Task statement
From the line with "Instruction: Click the X social media icon" through the line with "1024x576 pixels.", inclusive, return each line of the data below exactly and leave the rest out.

Data to process

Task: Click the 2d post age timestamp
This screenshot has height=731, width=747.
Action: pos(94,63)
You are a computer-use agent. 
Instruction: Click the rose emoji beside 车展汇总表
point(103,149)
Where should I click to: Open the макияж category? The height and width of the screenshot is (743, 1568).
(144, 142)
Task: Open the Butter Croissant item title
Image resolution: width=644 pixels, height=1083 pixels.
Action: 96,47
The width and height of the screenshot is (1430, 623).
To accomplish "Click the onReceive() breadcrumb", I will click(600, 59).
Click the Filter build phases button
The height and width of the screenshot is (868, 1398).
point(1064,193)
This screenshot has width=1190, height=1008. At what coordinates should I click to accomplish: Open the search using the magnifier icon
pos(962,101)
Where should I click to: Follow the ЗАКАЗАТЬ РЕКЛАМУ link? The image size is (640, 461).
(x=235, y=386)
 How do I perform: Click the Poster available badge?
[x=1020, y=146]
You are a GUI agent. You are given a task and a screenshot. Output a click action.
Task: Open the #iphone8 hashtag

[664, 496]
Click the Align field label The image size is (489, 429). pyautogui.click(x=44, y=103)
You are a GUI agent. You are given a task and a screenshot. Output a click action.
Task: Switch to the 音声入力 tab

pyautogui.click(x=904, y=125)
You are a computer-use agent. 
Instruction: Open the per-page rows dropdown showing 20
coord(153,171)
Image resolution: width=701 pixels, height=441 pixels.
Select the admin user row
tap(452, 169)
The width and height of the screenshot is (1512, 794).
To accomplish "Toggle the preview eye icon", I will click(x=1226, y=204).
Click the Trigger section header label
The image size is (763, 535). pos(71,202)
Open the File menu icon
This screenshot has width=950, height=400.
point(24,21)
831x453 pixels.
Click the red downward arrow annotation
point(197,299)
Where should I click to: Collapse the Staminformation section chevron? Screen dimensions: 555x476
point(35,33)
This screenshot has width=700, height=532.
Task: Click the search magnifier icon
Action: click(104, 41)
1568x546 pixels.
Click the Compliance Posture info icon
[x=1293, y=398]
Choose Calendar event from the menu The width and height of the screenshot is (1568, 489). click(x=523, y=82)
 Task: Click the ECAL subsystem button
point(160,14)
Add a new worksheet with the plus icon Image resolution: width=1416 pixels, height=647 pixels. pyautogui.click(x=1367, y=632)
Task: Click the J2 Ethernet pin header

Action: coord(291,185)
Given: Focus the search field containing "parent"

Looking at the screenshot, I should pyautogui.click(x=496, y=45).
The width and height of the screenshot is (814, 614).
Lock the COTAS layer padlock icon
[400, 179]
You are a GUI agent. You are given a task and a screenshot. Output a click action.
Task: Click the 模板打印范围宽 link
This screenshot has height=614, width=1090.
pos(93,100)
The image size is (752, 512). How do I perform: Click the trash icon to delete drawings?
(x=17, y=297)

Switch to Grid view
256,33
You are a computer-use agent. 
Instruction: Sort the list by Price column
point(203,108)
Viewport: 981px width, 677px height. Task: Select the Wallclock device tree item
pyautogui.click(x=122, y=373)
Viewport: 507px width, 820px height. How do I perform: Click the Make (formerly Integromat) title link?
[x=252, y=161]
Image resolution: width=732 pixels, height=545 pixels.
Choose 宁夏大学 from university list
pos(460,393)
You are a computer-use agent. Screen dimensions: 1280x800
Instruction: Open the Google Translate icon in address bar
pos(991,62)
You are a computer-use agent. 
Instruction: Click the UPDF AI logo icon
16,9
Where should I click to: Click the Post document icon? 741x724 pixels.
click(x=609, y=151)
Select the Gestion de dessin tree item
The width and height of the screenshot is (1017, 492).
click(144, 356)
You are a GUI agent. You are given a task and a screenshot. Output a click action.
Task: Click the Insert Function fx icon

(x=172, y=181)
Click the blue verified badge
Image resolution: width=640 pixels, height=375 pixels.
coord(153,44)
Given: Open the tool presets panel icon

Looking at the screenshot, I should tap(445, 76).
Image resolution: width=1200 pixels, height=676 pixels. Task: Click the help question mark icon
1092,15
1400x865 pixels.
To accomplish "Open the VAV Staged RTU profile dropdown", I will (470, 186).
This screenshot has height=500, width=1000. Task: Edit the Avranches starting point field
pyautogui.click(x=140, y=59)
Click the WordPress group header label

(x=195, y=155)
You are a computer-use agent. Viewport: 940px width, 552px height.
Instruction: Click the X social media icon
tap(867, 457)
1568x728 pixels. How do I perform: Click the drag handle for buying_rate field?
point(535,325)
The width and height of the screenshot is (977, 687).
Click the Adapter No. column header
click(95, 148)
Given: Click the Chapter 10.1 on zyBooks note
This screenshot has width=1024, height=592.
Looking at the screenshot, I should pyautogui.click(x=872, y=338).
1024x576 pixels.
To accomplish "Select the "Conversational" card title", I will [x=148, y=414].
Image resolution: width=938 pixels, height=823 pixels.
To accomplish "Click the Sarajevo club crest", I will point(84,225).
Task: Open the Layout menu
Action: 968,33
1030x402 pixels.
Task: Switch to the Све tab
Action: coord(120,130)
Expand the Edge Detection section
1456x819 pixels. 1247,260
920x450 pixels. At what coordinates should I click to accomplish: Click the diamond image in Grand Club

Solution for this exercise
Instruction: Click the X social media icon
tap(867, 457)
1568x728 pixels. How do I perform: Click the drag handle for buying_rate field?
point(535,325)
The width and height of the screenshot is (977, 687).
Click the Adapter No. column header
click(95, 148)
Given: Click the Chapter 10.1 on zyBooks note
This screenshot has width=1024, height=592.
Looking at the screenshot, I should pyautogui.click(x=872, y=338).
1024x576 pixels.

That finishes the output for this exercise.